--- PROBLEM TO SOLVE ---
From the text about the Wing Luke Museum, list every historic space that the museum is said to have preserved within its building after its 2008 move.

--- EXERCISE TEXT ---
····················

The museum uses a community-based exhibition model to create exhibits. As part of the community-based process, the museum conducts outreach into communities to find individuals and organizations to partner with. The museum then forms a Community Advisory Committee (CAC) to determine the exhibit's direction. Staff at the museum conduct research, gather materials, and record relevant oral histories under the guidance of the CAC. The CAC also determines the exhibit's overall design and content. This process can take 12 to 18 months.

In 1995, the Wing Luke Museum received the Institute for Museum and Library Services National Award for Museum Service for its exhibit process. Award-winning exhibits by the museum include Do You Know Bruce?, a 2014 exhibit on Bruce Lee. The Association of King County Historical Organizations awarded Do You Know Bruce? the 2015 Exhibit Award.

==History==
The museum is named for Seattle City Council member Wing Luke, the first Asian American elected to public office in the Pacific Northwest. Luke suggested the need for a museum in the Chinatown-International District in the early 1960s to preserve the history of the rapidly changing neighborhood. After Luke died in a small plane crash in 1965, friends and supporters donated money to start the museum he envisioned. The Wing Luke Memorial Museum, as it was first named, opened in 1967 in a small storefront on 8th Avenue.

Initially, the museum focused on Asian folk art, but soon expanded its programming to reflect the diversity of the local community. The museum exhibited the work of emerging local artists, and by the 1980s pan-Asian exhibits made by community volunteers became central to the museum.

In 1987, the Wing Luke Museum moved to a larger home on 7th Avenue and updated its name to Wing Luke Asian Museum. It achieved national recognition in the 1990s under the direction of local journalist Ron Chew, a pioneer of the community-based model of exhibit development that placed personal experiences at the center of exhibit narratives.

In 2008, the museum moved to a larger building at 719 South King Street, in the renovated 1910 East Kong Yick Building. The Museum continued addressing civil rights and social justice issues, while preserving historic spaces within the building including the former Gee How Oak Tin Association room, the Freeman SRO Hotel, a Canton Alley family apartment, and the Yick Fung Mercantile.

In 2010, the museum changed its name to the Wing Luke Museum of the Asian Pacific American Experience, informally "The Wing".

Nine of the museum's windows along Canton Alley were destroyed on September 14, 2023, in a crime that was described as "racially motivated". In response, the Washington State Department of Commerce and City of Seattle made financial donations to the museum, and the broken windows were replaced with a decorative mural.

In May 2024, around half of the museum's employees walked out to protest a new exhibit titled "Confronting Hate Together", claiming that part of the exhibit "conflate[s] anti-Zionism with antisemitism" and demanding in writing that "We really want the museum to take a pro-Palestinian stance".

==Location==

===Building===
The East Kong Yick Building, where the Museum is located, along with the West Kong Yick Building, were funded by 170 Chinese immigrants in 1910. In addition to storefronts, the East Kong Yick Building contained the Freeman Hotel, which was used by Chinese, Japanese, and Filipino immigrants until the 1940s. The museum's galleries now share the building with re-creations of the Gee How Oak Tin Association's meeting room, kitchens, and apartments that were inside the hotel. The museum also preserves the contents of a general store, Yick Fung Co., which the owner donated in its entirety.

===Neighborhood===
The museum is in Seattle's Chinatown-International District next to Canton Alley, historically a residential, commercial, and communal area. The Wing runs Chinatown Discovery Tours, a tour service founded in 1985 that takes visitors to significant sites within the neighborhood.

····················

--- DATA FOR ANALYSIS ---
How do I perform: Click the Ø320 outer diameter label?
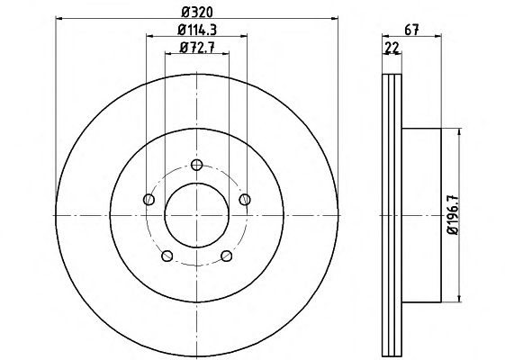pyautogui.click(x=197, y=13)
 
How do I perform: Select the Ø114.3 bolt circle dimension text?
pyautogui.click(x=197, y=30)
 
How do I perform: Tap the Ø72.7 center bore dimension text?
pyautogui.click(x=197, y=48)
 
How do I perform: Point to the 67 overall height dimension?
pyautogui.click(x=411, y=30)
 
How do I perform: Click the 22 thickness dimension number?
pyautogui.click(x=392, y=49)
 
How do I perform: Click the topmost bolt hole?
pyautogui.click(x=196, y=165)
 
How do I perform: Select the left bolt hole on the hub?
pyautogui.click(x=149, y=200)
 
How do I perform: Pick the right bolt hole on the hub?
pyautogui.click(x=245, y=200)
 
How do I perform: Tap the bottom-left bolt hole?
pyautogui.click(x=167, y=256)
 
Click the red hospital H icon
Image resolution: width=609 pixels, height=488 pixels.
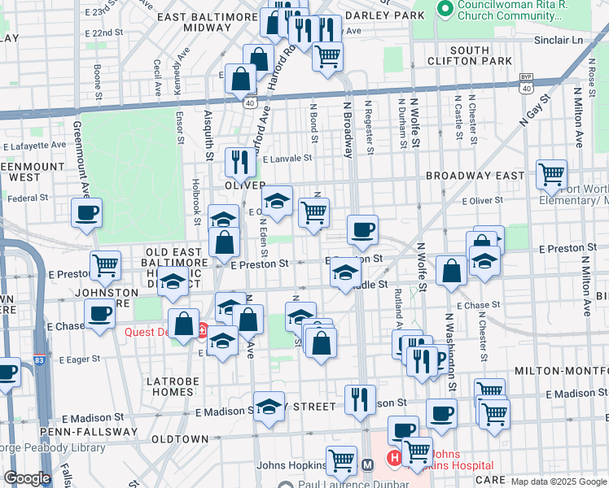(x=394, y=459)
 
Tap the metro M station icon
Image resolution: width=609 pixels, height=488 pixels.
(x=367, y=465)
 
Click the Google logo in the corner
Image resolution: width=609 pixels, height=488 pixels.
(x=27, y=478)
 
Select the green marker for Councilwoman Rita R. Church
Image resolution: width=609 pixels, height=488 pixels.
(x=445, y=8)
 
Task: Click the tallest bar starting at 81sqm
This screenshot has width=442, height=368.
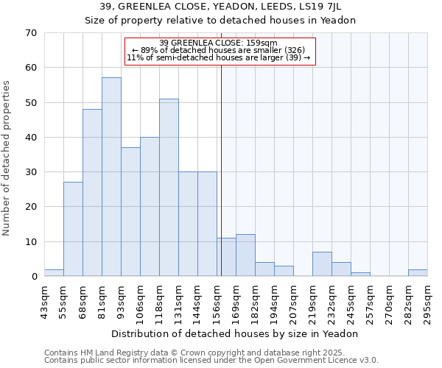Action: [x=111, y=177]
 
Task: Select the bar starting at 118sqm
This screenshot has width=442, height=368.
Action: [x=169, y=188]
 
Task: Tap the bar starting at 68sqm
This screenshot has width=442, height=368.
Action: [x=92, y=193]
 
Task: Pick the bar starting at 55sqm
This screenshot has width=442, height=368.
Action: [x=73, y=229]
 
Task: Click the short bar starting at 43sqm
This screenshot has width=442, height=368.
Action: [x=54, y=273]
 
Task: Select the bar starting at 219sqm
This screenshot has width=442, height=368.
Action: [x=322, y=264]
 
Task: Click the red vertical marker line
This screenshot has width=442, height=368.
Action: [x=221, y=169]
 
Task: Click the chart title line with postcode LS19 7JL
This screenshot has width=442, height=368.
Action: [x=220, y=7]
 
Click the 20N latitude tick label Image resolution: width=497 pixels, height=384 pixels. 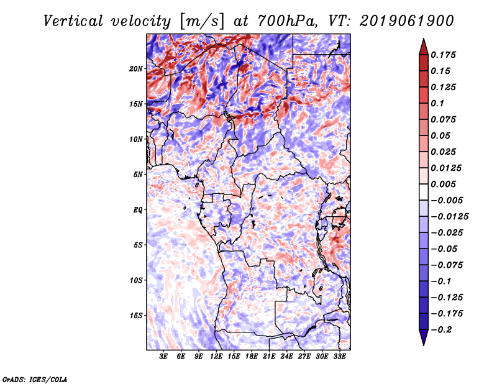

····················

--- EXERCISE RESULT ---
- The former Gee How Oak Tin Association room
- The Freeman SRO Hotel
- A Canton Alley family apartment
- The Yick Fung Mercantile